As expected, with 100 trees the accuracy on the training set became perfect (100%), but the accuracy on the validation set - the important one - kept going down to 78.07%. Our best accuracy model so far is random forest with 30 trees (78.85%). 

### Logistic Regression

We will first try the model with most of it's default values for most hyperparameters:

In [13]:
# Logistic Regression with 'liblinear' solver:  

from sklearn.linear_model import LogisticRegression

# Define the model:
model = LogisticRegression(random_state=12345, solver='liblinear')

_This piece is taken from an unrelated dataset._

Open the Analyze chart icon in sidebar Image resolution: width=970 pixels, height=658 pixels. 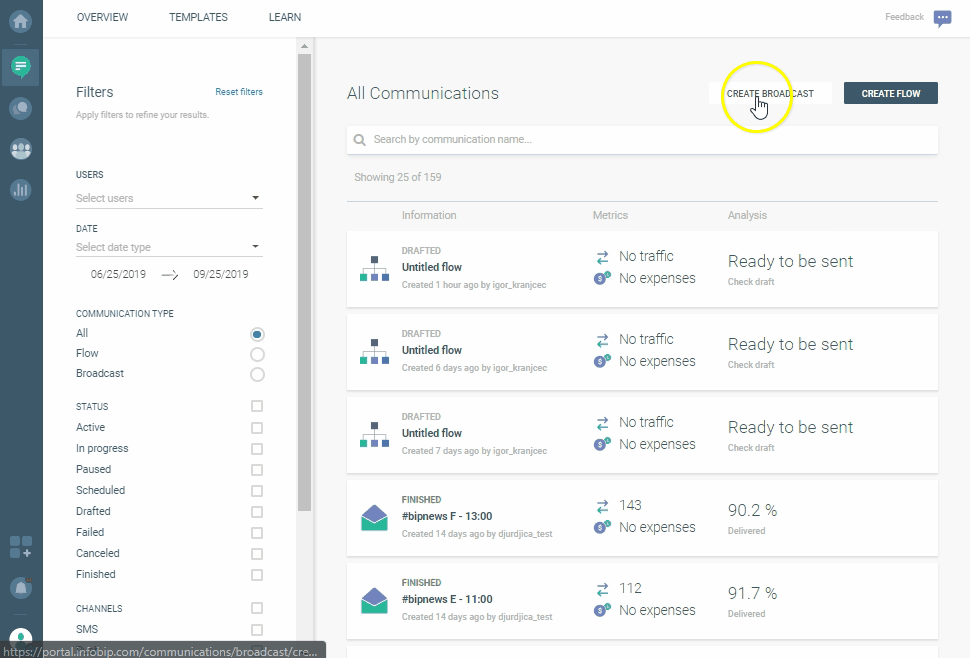point(20,189)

# Train the model on the training set:
model.fit(X_train, y_train)

# Investigate model accuracy for training and validation sets: 
train_predictions = model.predict(X_train) 
valid_predictions = model.predict(X_valid) 

print('Accuracy')
print('Training set:', accuracy_score(y_train, train_predictions)) 
print('Validation set:', accuracy_score(y_valid, valid_predictions)) 

Accuracy
Training set: 0.7121369294605809
Validation set: 0.7060653188180405


Accuracy is disappointing, only 70.61% on validation set (and only 71.21 on training set), which is far under our defined threshold. It might say taht this kind of model fit's less to the currect kind of data. Let's try to change 3 hyperparameters and see if we get any serious improvement:

In [14]:
# Logistic Regression with solver='newton-cg', penalty='l2', C=0.5: 

from sklearn.linear_model import LogisticRegression

# Define the model:
model = LogisticRegression(random_state=12345, solver='newton-cg', penalty='l2', C=0.5)

# Train the model on the training set:
model.fit(X_train, y_train)

# Investigate model accuracy for training and validation sets: 
train_predictions = model.predict(X_train) 
valid_predictions = model.predict(X_test) 

print('Accuracy')
print('Training set:', accuracy_score(y_train, train_predictions)) 
print('Validation set:', accuracy_score(y_valid, valid_predictions))       

Accuracy
Training set: 0.7505186721991701
Validation set: 0.6625194401244168


The accuracy on the validation set got even lower (only 66.25%) although the accuracy on the training set got higher (75.05%). It seems that logistic regression will not be our choice. 

### Choosing our model 

As we saw, our best accuracy model so far was random forest with 30 trees, resulting in accuracy of 78.85% on the validation set. Before we check it on the test set - let's investigate if 40 trees will be better with accuracy on the validation set.

In [21]:
# Random Forest with 40 trees: 
from sklearn.ensemble import RandomForestClassifier

# Define the model
model = RandomForestClassifier(random_state=12345, n_estimators=40) 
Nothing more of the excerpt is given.